The Yale article comes closest comes to supporting its central claim with any facts when it cites a single study showing minor declines in some nutrients for rice grown under higher CO2 conditions.
That Yale article failed to note, however, that rice yields grow substantially under higher CO2 conditions. More rice production from the same plot of land will logically lead to less nutrient uptake per rice kernel.
This can be mitigated by a corresponding increase in fertilizer usage. Even without more fertilizer usage, the benefits of significantly more rice production outweigh the harms of minor declines in micronutrients per kernel.
Yale Climate Connections deceives its readers when it publishes a misleading title and fails to back up its alarmist claims with scientific evidence.
The scientific consensus regarding atmospheric carbon dioxide stands – more carbon dioxide in the air benefits plants and crop yields.
Read more at Climate Realism
The only people who have confidence in the uber-leftwing Yale Climate Connections are Biden voters that can’t stop listening to PBS “All Things Considered”.
On the subject of ‘too much of a good thing is bad for you,’ does that also apply to a Yale education?
It would appear so.
Yale can only be right if the very, very unlikely theory of anthropogenic global warming proves to be correct. That’s in its worse case scenario, so add a few more verys to that.

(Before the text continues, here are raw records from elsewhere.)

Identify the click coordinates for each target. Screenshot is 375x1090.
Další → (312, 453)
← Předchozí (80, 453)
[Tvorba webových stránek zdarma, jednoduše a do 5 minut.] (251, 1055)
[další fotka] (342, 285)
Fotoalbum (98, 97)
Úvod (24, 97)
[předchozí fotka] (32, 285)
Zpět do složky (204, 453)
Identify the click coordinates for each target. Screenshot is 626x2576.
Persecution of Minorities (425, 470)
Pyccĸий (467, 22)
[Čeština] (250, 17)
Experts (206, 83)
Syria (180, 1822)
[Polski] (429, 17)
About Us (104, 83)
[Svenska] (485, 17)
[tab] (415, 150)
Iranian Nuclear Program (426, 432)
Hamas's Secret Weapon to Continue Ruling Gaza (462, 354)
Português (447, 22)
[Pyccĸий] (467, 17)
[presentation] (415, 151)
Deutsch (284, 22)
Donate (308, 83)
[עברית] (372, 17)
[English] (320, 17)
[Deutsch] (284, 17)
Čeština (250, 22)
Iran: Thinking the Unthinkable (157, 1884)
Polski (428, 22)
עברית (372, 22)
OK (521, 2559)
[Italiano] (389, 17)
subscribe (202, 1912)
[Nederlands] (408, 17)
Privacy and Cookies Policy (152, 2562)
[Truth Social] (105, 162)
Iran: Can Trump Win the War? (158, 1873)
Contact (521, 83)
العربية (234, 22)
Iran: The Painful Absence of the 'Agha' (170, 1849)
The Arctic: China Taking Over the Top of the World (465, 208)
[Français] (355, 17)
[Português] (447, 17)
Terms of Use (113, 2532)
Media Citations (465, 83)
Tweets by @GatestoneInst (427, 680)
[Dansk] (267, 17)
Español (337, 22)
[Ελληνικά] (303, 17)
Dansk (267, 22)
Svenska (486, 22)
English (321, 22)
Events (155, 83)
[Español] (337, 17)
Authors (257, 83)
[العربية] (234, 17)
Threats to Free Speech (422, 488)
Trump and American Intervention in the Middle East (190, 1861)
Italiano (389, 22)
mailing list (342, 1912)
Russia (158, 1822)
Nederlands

Otherwise, the science is settled. Carbon dioxide is not only good for plants, but essential for them and today’s plants are living in what is essentially still CO2 drought conditions.
As someone actually involved in agriculture and horticulture, I’ll go with the proven science, thank you.
Yale was once known as a top tier university. Now it seems to have traded that reputation for becoming a top tier center of dogmatic belief in non-science, abandoning the (formerly) cherished role of universities in fostering critical thinking.
So how much Tax Payers Dollars were shelled out to Yale for this Fake Study in the first place? More reasons to cut back on their bank accounts
Better tell the greenhouse growers that CO2 harms plants. Because they use it as fertilizer by burning natural gas and letting a portion of the exhaust into the building to boost the CO2 because the plants grow faster and are healthier as a result.
Practical experience vs. Yale science.
Common sense wins again.
To say that CO2 is a pollutant is just absolute Garbage. Saying that indicates insanity or if you pretend to know anything you’re am outright liar. The tees you see around you evolved at a time when CO2 was much higher than it is now. 2000 Ppm for deciduous and 4000 Ppm for coniferous. These people cannot be taken seriously.
Charles MacKay would thank Yale Climate Connections for proving his point.